What is the difference between H-2A and H-2B country eligibility? ▼
H-2A and H-2B programs use separate country eligibility lists administered under different regulatory frameworks. H-2A covers temporary agricultural workers and historically applied a broader eligibility standard — most countries were eligible by default unless specifically excluded. H-2B covers non-agricultural temporary workers and operates as a positive designation list where only explicitly named countries are eligible. As of 2026, the H-2B list includes 82 countries, while the H-2A program maintains eligibility for a larger set of nations. A country may appear on one list but not the other.
Can a worker from an eligible country apply for an H-2B visa without employer sponsorship? ▼
No — H-2B visas require employer sponsorship through an approved Form I-129 petition filed by a U.S. employer who has obtained temporary labor certification from the Department of Labor. Individual workers cannot self-petition for H-2B status or apply directly at a U.S. consulate without an approved employer petition. The employer must demonstrate that qualified U.S. workers are unavailable, pay the prevailing wage, and attest to specific working conditions before the Department of Labor will certify the need for temporary foreign labor.

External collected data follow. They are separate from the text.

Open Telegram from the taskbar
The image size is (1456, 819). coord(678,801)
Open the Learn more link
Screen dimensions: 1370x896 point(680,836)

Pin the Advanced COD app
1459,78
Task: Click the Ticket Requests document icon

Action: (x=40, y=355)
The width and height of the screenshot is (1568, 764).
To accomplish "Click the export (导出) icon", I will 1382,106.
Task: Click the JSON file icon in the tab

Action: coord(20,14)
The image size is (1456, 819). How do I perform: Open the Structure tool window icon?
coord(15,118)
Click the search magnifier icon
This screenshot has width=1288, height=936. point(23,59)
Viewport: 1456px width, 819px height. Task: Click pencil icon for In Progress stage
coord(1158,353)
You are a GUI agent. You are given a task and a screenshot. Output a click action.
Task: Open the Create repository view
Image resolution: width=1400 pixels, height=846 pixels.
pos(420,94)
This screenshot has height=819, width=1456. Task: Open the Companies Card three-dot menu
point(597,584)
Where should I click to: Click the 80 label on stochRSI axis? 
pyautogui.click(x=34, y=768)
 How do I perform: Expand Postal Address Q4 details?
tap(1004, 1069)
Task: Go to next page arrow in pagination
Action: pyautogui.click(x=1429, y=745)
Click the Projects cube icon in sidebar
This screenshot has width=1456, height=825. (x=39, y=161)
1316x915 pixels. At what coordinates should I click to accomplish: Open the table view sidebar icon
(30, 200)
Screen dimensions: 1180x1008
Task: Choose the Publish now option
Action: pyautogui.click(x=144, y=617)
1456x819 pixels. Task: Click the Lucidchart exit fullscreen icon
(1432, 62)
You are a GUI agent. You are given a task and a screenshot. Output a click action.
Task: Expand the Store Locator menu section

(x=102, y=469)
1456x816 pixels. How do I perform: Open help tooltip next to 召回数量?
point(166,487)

What criteria does the Department of Homeland Security use to add a new country to the H-2B list? ▼
The Secretary of Homeland Security evaluates three primary factors: visa overstay rates below established thresholds (typically under 10% annually), demonstrated cooperation with U.S. efforts to repatriate nationals subject to removal orders, and existence of bilateral agreements supporting temporary worker program administration. Countries seeking designation often negotiate memoranda of understanding addressing consular processing efficiency, travel document issuance for deportable nationals, and information-sharing on visa security. The designation is published in the Federal Register and becomes effective immediately, though countries must sustain compliance to maintain eligibility in subsequent annual reviews.
If my H-2B worker's country is added to the list mid-year, can I file a petition immediately? ▼
Yes — eligibility becomes effective the day the Federal Register notice is published, and you can file an H-2B petition for workers from that country immediately. However, you must still complete Department of Labor temporary labor certification before filing the I-129 with USCIS, which requires prevailing wage determination, recruitment efforts, and a 30-day job order posting period. Standard labor certification processing timelines of 60–75 days still apply, so mid-year additions do not eliminate the advance planning requirement inherent in the H-2B process.
How do I verify whether a specific country is on the current H-2B eligibility list? ▼
The most current H-2B country eligibility list is published annually in the Federal Register, typically in January, and is also available on the USCIS website under the H-2B Temporary Non-Agricultural Workers page. The list includes all 82 eligible countries by name in alphabetical order. Employers should verify eligibility before initiating recruitment each season, as prior-year eligibility does not guarantee current-year eligibility. For countries at risk of removal or recently added, monitoring Department of Homeland Security public notices provides early warning of designation changes that could affect pending or planned petitions.